Deep Space missions will require crews to bring along all the breathable air they need for the duration of a mission. What will they do with CO2 they produce? Conventional technology we use today is inadequate to deal with long space voyages. NASA, ESA, Roscosmos and the Chinese Space Agency have all been working on solutions that include the cultivation of sufficient plants to suck up the CO2 and expel oxygen. But how much on board real estate would be needed for plants to create breathable air? And how would a human crew survive should the plants die? That’s why if a technology could do the same thing that plants do it could prove to be a very good solution?
Well the researchers at University of California have found a way to use the shortest wavelength of ultraviolet light known as VUV (vacuum ultraviolet light) to break apart CO2 molecules. They do this by aiming a laser at the molecules, first to break them. Then a second laser ionizes the pieces so they can be measured. The results so far, 5% of the CO2 splits into carbon atoms and free oxygen. Now the trick is to design a small enough on-board system that can continually create oxygen by breaking CO2 molecules produced when human spacefarers exhale. Such a device would reduce the need to bring oxygen consumables along for the ride.
Even more interesting, a machine capable of synthesizing oxygen could prove useful on planets whose atmospheres are largely composed of CO2. For example Mars and Venus.

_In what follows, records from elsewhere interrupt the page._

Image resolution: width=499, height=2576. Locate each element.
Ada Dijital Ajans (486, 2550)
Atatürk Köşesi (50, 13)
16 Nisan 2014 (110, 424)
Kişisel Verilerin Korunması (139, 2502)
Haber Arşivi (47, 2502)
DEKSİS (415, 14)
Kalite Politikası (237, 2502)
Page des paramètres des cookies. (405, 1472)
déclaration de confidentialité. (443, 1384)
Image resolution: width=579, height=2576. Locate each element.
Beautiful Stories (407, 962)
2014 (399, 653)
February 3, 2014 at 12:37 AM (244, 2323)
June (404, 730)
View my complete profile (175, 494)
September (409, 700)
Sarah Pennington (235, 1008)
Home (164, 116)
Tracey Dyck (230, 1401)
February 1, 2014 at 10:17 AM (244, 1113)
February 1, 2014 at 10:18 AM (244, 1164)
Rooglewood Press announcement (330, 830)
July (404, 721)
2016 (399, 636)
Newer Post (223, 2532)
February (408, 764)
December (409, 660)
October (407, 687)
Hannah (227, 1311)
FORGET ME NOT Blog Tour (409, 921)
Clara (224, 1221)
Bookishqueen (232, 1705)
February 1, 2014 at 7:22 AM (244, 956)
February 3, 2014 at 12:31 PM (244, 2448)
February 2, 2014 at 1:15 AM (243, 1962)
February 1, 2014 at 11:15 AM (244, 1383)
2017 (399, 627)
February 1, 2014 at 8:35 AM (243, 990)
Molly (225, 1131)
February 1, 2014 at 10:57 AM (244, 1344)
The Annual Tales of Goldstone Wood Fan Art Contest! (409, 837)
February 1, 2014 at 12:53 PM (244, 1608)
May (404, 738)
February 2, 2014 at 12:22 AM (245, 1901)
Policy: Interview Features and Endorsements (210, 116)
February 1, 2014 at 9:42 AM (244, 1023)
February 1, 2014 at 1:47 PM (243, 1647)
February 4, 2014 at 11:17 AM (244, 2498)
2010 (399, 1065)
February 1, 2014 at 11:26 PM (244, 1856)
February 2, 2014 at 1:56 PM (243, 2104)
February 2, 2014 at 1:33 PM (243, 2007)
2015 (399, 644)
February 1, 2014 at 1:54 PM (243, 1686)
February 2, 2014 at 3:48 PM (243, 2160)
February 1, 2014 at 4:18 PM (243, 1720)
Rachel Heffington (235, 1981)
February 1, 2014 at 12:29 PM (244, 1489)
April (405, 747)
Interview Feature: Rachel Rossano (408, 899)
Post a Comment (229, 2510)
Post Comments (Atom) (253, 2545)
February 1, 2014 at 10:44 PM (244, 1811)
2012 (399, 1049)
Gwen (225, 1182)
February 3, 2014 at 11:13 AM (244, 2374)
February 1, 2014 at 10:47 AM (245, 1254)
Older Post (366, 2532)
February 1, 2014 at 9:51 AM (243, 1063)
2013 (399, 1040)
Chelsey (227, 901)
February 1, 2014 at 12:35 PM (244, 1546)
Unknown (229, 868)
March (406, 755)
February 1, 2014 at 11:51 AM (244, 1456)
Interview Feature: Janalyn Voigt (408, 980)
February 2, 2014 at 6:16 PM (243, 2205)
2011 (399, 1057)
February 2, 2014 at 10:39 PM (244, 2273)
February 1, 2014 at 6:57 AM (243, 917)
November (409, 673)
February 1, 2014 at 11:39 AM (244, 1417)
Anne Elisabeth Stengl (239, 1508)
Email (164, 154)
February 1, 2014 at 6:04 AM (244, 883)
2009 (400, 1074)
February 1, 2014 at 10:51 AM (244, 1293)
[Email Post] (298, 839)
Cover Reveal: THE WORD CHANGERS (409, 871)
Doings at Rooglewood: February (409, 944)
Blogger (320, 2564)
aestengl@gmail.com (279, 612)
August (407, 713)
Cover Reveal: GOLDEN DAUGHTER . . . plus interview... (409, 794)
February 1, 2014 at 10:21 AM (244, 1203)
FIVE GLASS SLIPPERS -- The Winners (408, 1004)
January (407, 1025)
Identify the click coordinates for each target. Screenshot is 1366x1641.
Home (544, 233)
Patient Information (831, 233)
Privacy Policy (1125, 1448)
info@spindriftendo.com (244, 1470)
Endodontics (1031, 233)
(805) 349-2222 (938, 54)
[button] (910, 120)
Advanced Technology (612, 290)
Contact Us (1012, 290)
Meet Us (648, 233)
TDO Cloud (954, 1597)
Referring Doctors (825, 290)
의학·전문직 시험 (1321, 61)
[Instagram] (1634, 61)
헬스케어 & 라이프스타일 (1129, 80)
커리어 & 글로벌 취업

Imagine synthesizing oxygen out of the Martian atmosphere for human habitations. Or putting a machine in orbit around Venus that converts its dense CO2 atmosphere into one containing oxygen as a first step in terraforming the planet.
Speculated by science fiction writers a discovery like this could actually create a future where human Martians and Venusians might live on our neighbouring planets. In Kim Stanley Robinson, science fiction novel, 2312, which I recently finished reading, Venus and Mars are both habitable planets terraformed by using technology that alters the planets’ atmospheres. The humans in Robinson’s future create hollowed-out terraria from asteroids, populate them with Earth flora and fauna based on themes, and navigate with them through the Solar System. Is this plausible? Well harvesting oxygen from CO2 could be a first step down that “implausible” path.